Fire Fighter or Fire Starter?

I just finished a presentation today for our local Chamber of Commerce and from the feedback we got, it seems it was very well received. I'm curious about other people's responses to the topic, so please feel free to join in.

The title of the presentation was "Are You A Fire Fighter or a Fire Starter? Ideas For Bringing the Spark to Work." The title kind of gives away the intent for the presentation, which is to give participants a new way to think of their roles within their organizations, whether as leaders, managers, employees, or anything in between.

I found it interesting to think about the ways we use terms related to "FIRE" at work. We want people to be "FIRED" up, but if they're too fired up, we "FIRE" them. When we get thrown into a new situation without proper instruction, we say we undergo a trial by “FIRE.” We’re supposed to be cautious even in relationships, whether at work or outside of work, so we don’t get “BURNED.”

Is it any wonder that as bosses and managers we find most of our time spent on putting out fires? We’ve been conditioned to keep things manageable … to promote the status quo, where we think we may have some semblance of control.

But when we have a few moments to think about what’s going on in those organizations we’ve so carefully tended, we might find there is very little spark there. Like a dry forest, a “dry” workplace can cause workers to be cautious about any new idea that might “spark” something beyond the status quo.

If we find that we've become conditioned to be fire fighters, we may find that we are instinctively looking for ways to douse the spark of ideas and passion at work. If we have spark, we may have fire … and the fire may burn out of control. But if we’re so focused on putting out fires before they become blazes, we may be missing the best opportunity to engage others in bringing their ideas and creativity to work.

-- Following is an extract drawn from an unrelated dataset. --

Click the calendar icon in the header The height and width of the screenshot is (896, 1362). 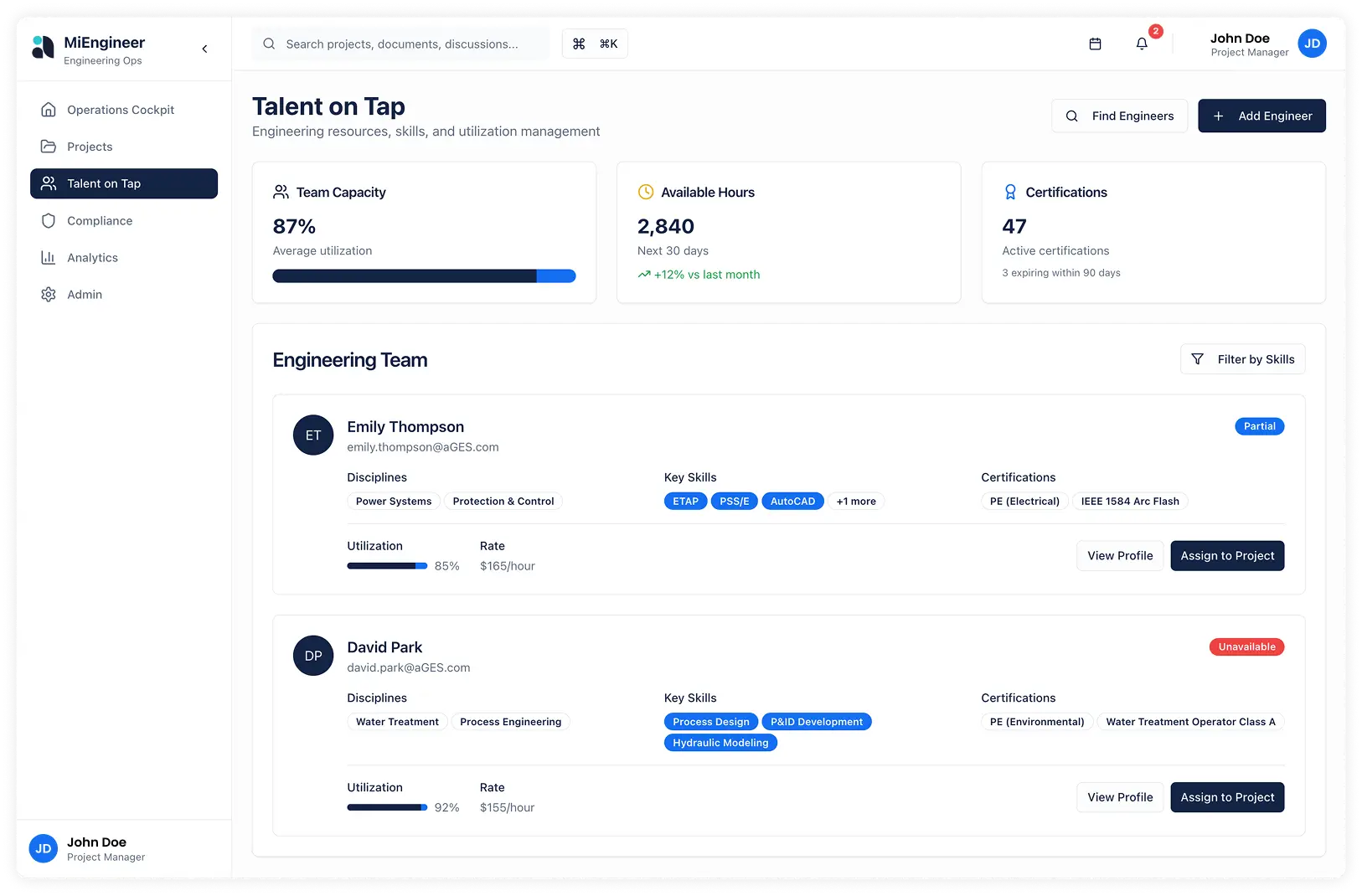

Fire Fighters at work might find themselves in one of the following categories:
Fire Drill Sergeants: those who plan for the worst and look for it at every turn. Their motto might be “better safe than sorry.”
Wet Blankets – those who douse the fun by slowly killing the joy – “Well sure you could do it that way, but wouldn’t you really rather go the tried and true route?”
Flame Retardants – those who make it very difficult to sustain a spark and fan the flame because they just know it won’t work. “We tried that once back in ’85 – remember what a disaster that was?”
Fire Extinguishers – those whose job it is to squelch any activity that might lead to a new idea. “That’s not the way we do it around here.”

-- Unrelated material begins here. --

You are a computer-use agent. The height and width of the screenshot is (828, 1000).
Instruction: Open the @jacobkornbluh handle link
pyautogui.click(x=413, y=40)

Of course, we do have two kinds of Fire Starters, too. The Sparklers, who provide the positive energy; and the Arsonists, who provoke gossip and stir the pot, not always in a positive way. The biggest distinction between these two is intention.

Quint Studer points out that in the earliest civilizations, Fire Starters were people who kept the flame alive. This was important, because if they were successful, the people lived. If they weren’t, the people died. Fire Starters make a difference. They are keepers of the flame. They fan the flame. They burn bright and carry the flame (or carry the torch). Fire Starters feel a connection with their purpose, they do worthwhile work, and make a difference regardless of their status. The find themselves inspired from within, not motivated from outside.

This video provided me some great inspiration as I prepared the presentation today. Even though we didn't start the fire, the fire does go on and on.

What do you think? Fire Fighter or Fire Starter? How might we support each other in keeping the sparks alive without creating a blow torch effect (as someone asked during today's session)? I'd love to hear your comments!